Three-dimensional Fourier domain optical coherence tomography (3-D FDOCT) is used to demonstrate that perfusion fixation with a mixture of glutaraldehyde and paraformaldehyde does not alter the geometry of subpleural lung parenchyma in isolated and perfused rabbit lungs. This is confirmed by simultaneous imaging of lung parenchyma with intravital microscopy. To eliminate the diffraction index interfaces between alveolar pockets and walls, we fill the fixed lungs with ethanol by perfusing with gradually increasing concentrations. This bottom-up filling process leaves no remaining air bubbles in the alveolar structures, thus drastically improving the resolution and penetration depth of 3-D FDOCT imaging. We observe an approximately 18% increase in alveolar area after ethanol filling, likely due in large part to elimination of the air/tissue interfaces. 3-D OCT datasets acquired from ethanol-filled lungs allow segmentation of the ethanol-filled structures, which were formerly air-filled, and 3-D reconstruction of larger areas of subpleural alveolar structures. Our innovative process of filling the lungs with ethanol postperfusion fixation thus enables more accurate quantification of alveolar geometries, a critical component of modeling lung function.

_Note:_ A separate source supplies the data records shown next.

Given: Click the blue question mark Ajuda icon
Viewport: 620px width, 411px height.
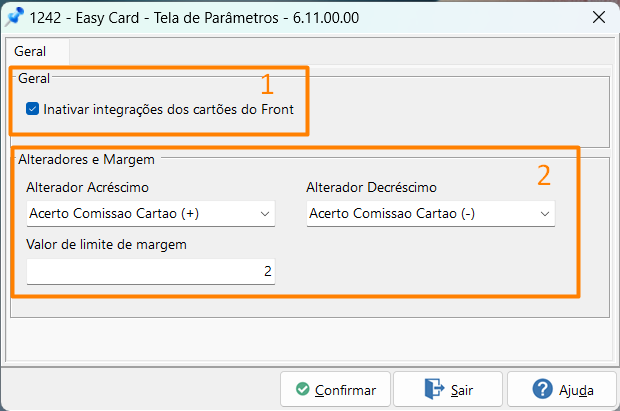Looking at the screenshot, I should pyautogui.click(x=543, y=390).
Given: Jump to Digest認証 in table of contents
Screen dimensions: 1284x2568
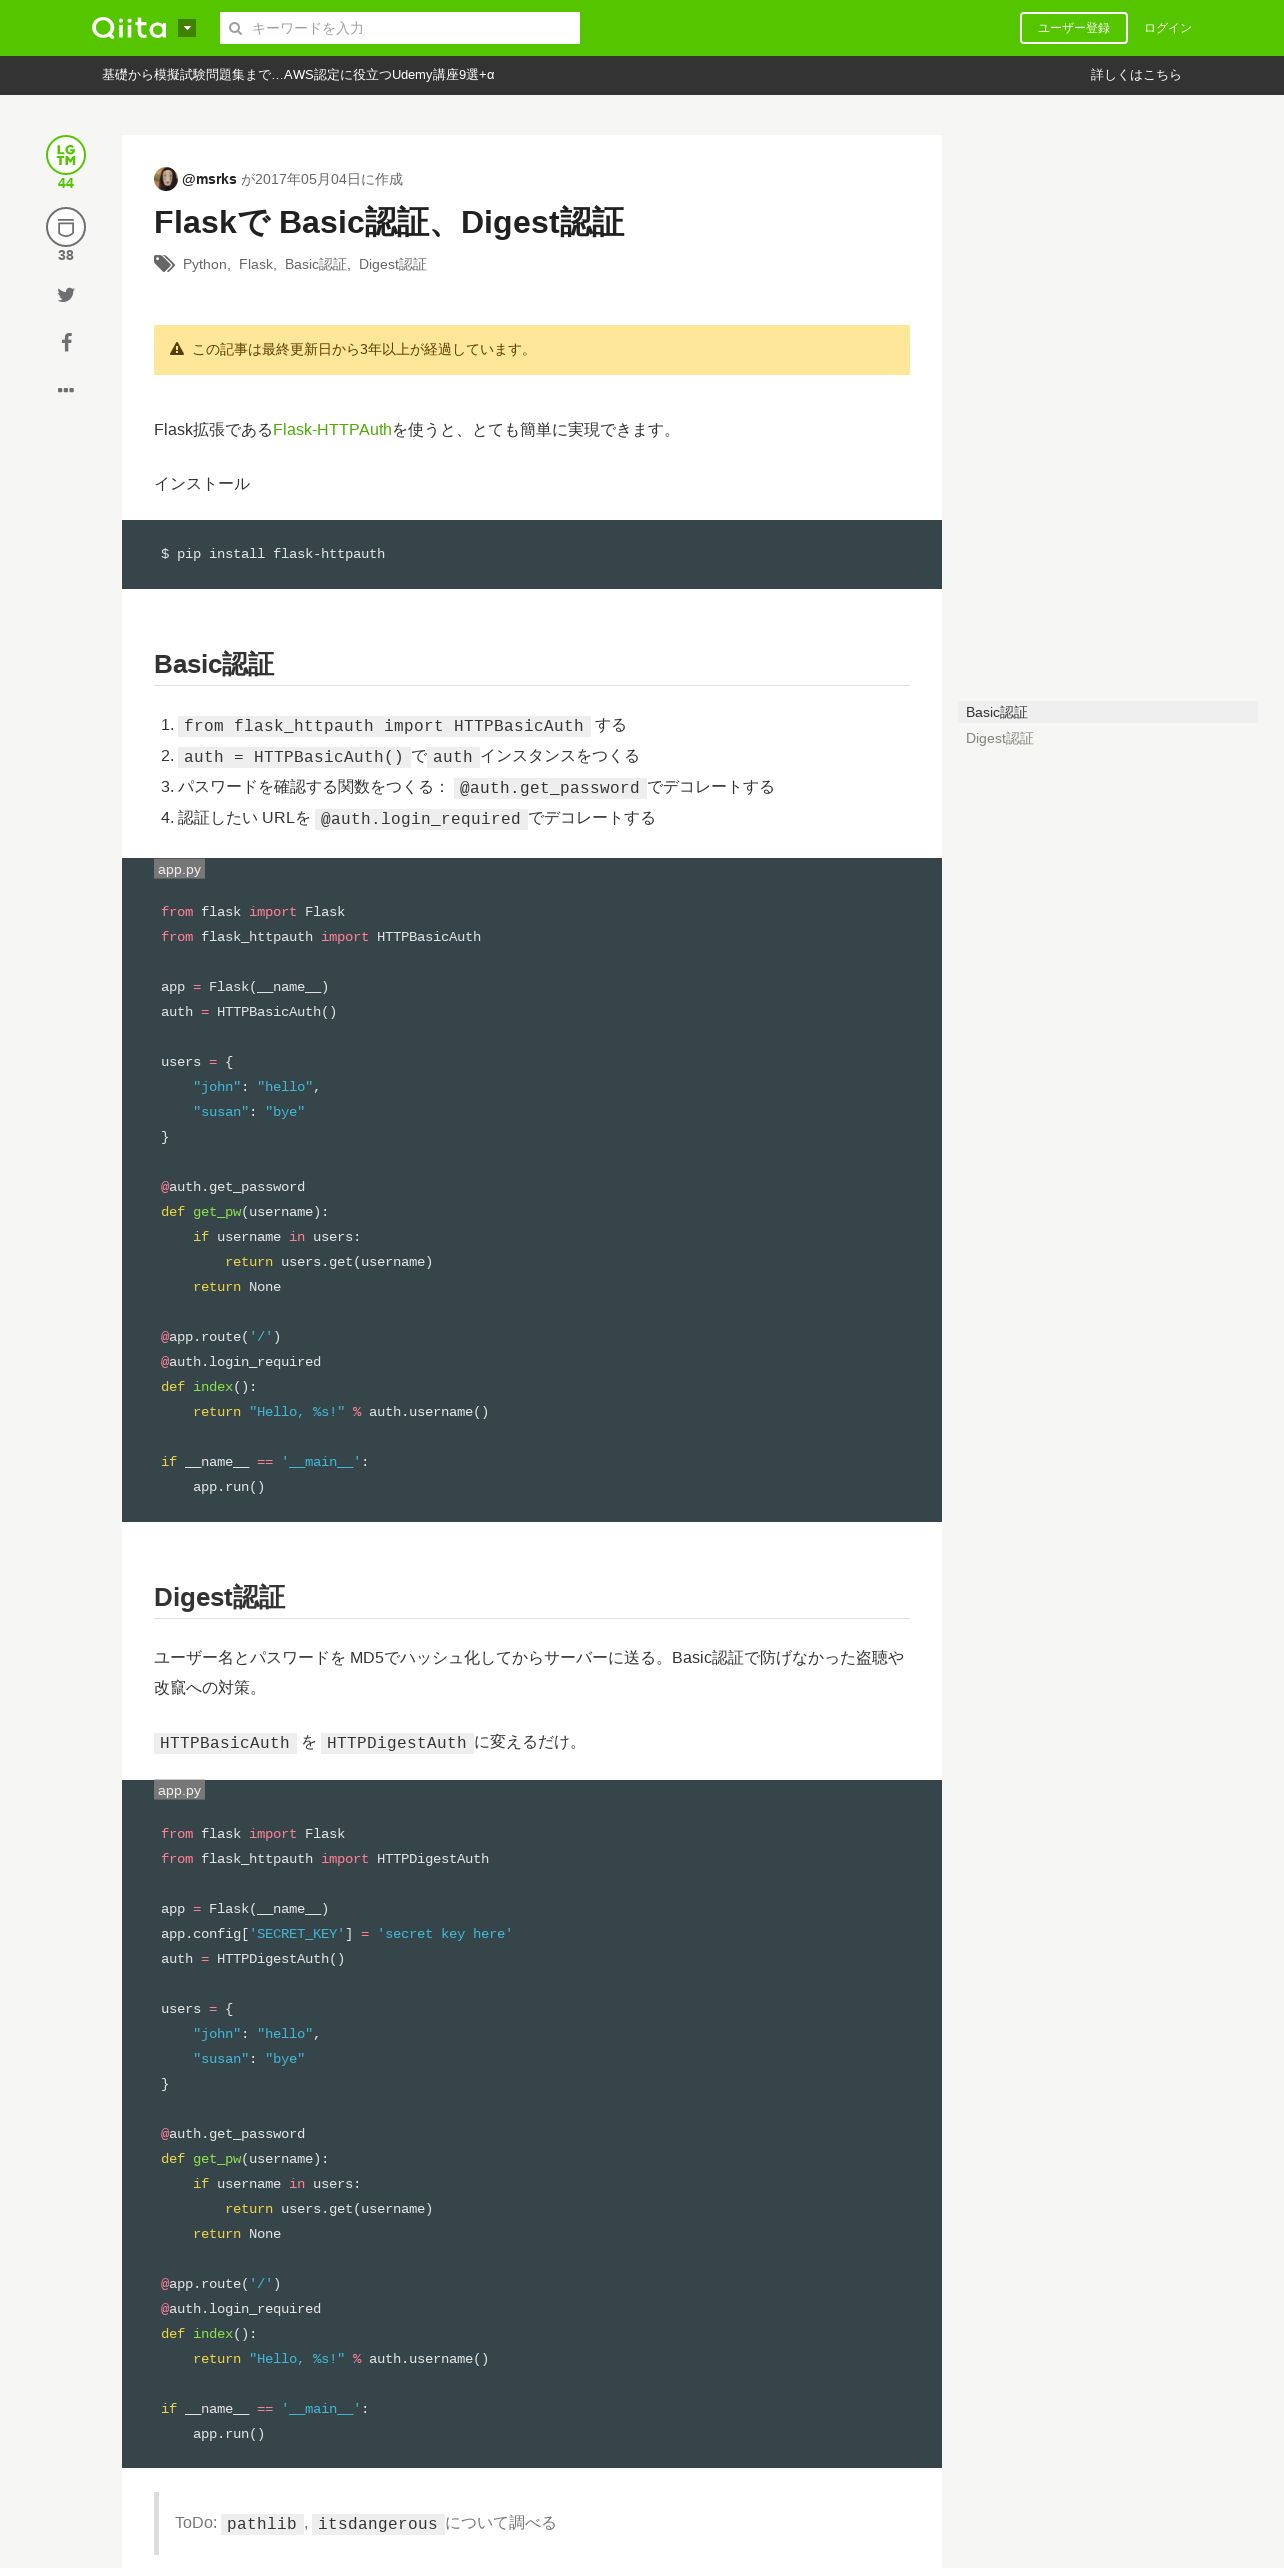Looking at the screenshot, I should tap(1000, 738).
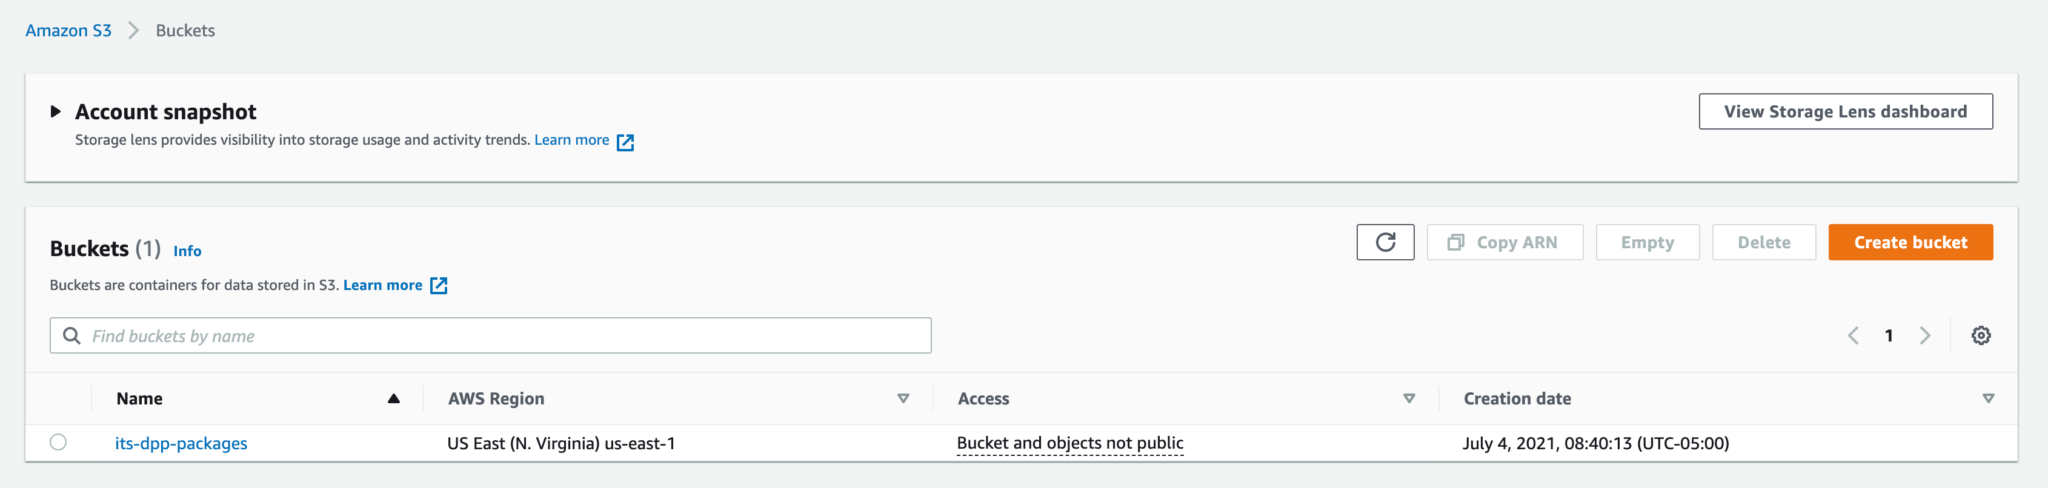Screen dimensions: 2048x488
Task: Select the its-dpp-packages radio button
Action: click(x=58, y=442)
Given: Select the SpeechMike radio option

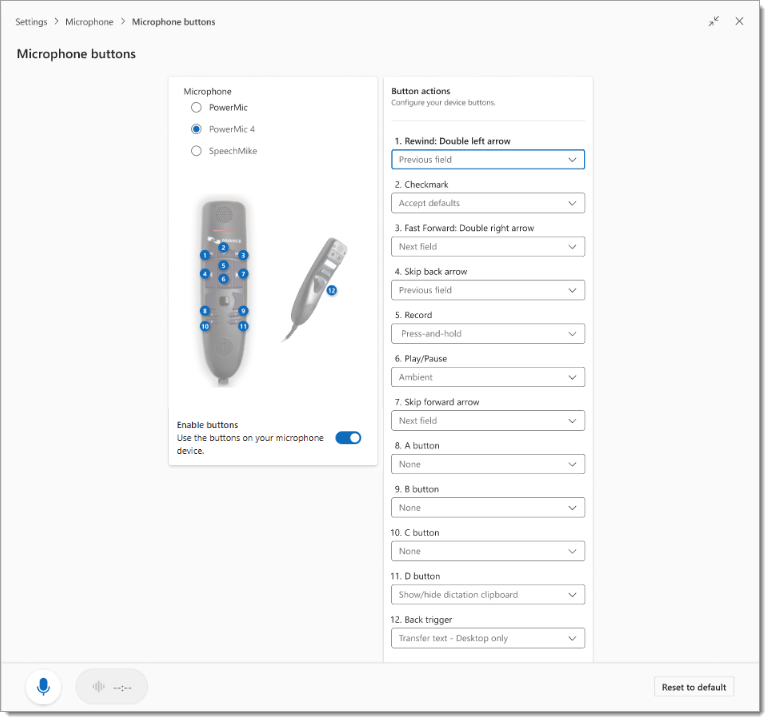Looking at the screenshot, I should click(x=196, y=151).
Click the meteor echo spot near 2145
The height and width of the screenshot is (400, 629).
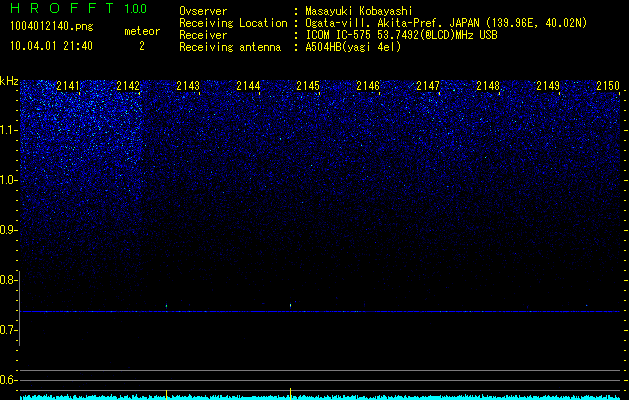(290, 305)
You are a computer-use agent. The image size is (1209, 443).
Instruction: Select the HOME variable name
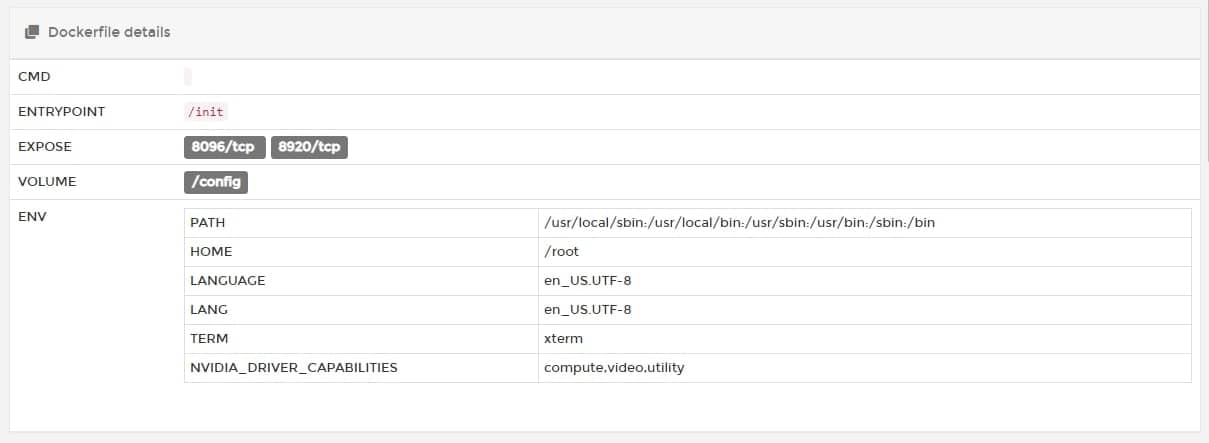[x=211, y=252]
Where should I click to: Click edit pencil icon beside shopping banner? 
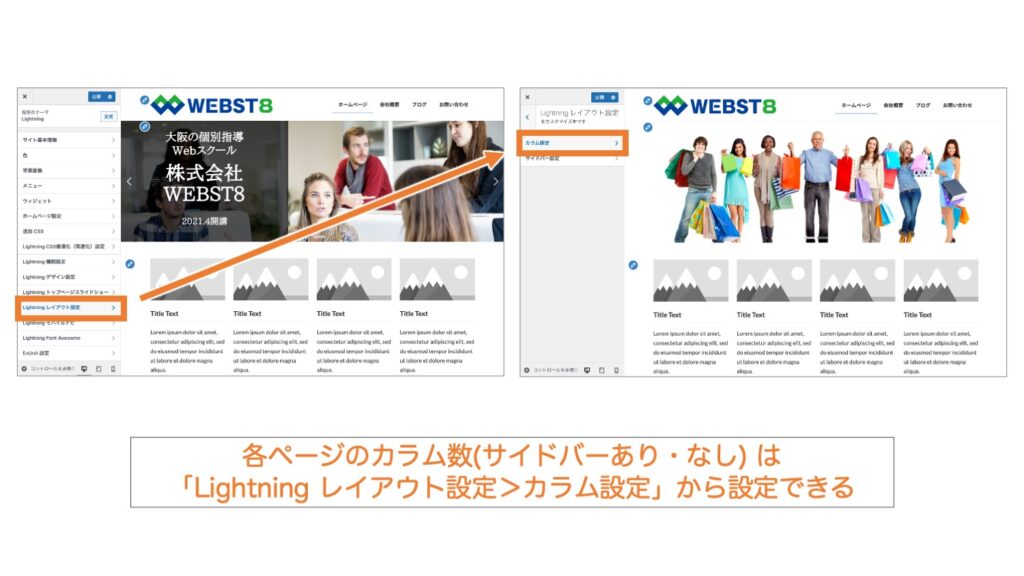(x=646, y=126)
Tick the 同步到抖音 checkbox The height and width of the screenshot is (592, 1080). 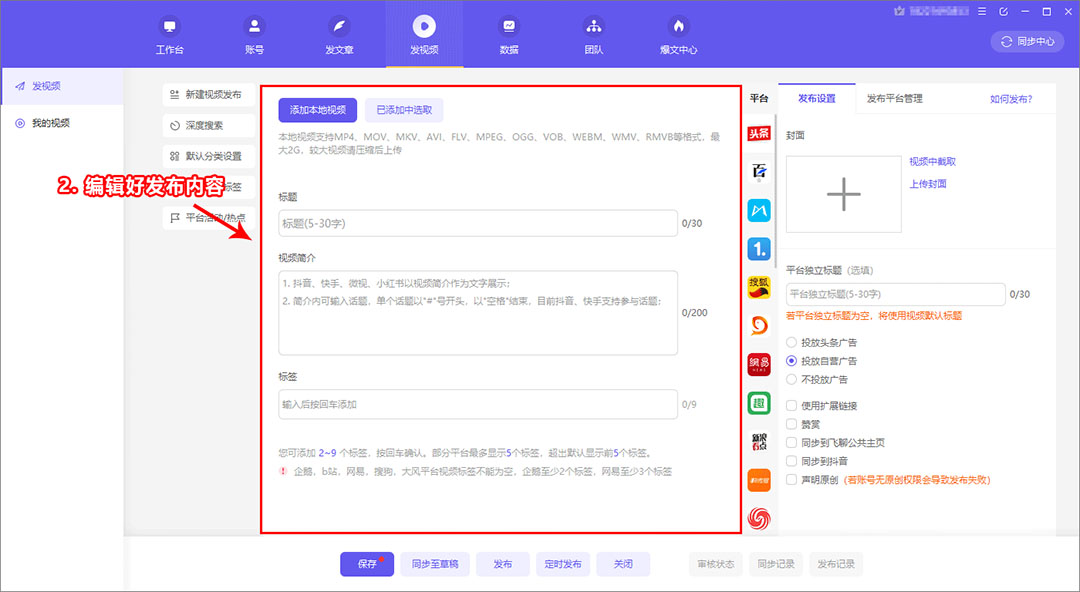coord(792,461)
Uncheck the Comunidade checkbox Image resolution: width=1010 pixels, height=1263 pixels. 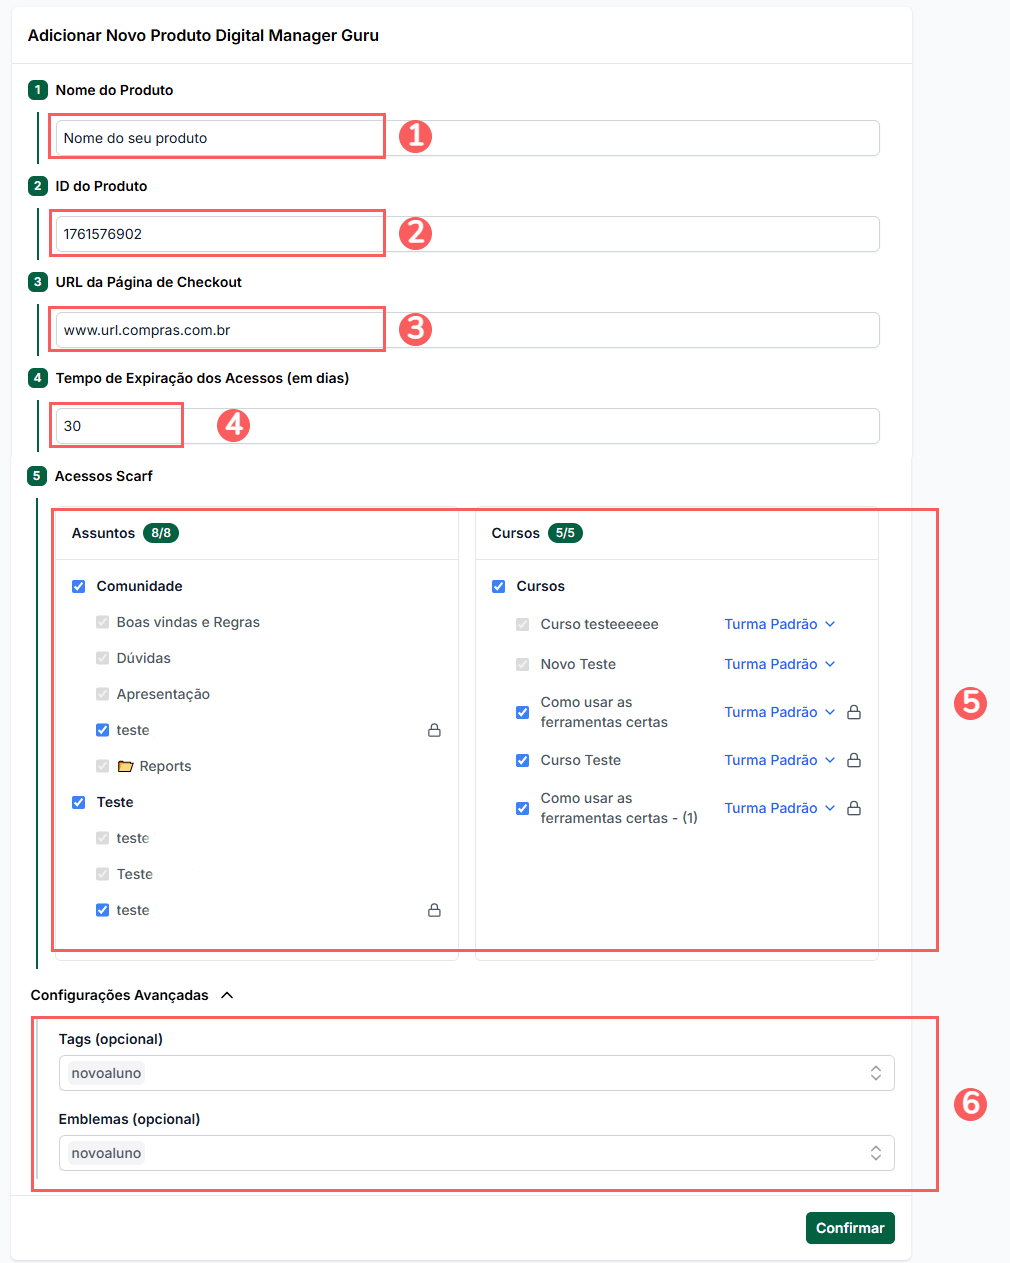pyautogui.click(x=79, y=586)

Simultaneous three-dimensional optical coherence tomography and intravital microscopy for imaging subpleural pulmonary alveoli in isolated rabbit lungs.

There is a growing interest in analyzing lung mechanics at the level of the alveoli in order to understand stress-related pathogenesis and possibly avoid ventilator associated lung injury. Emerging quantitative models to simulate fluid mechanics and the associated stresses and strains on delicate alveolar walls require realistic quantitative input on alveolar geometry and its dynamics during ventilation. Here, three-dimensional optical coherence tomography (OCT) and conventional intravital microscopy are joined in one setup to investigate the geometric changes of subpleural alveoli during stepwise pressure increase and release in an isolated and perfused rabbit lung model. We describe good qualitative agreement and quantitative correlation between the OCT data and video micrographs. Our main finding is the inflation and deflation of individual alveoli with noticeable hysteresis. Importantly, this three-dimensional geometry data can be extracted and converted into input data for numerical simulations.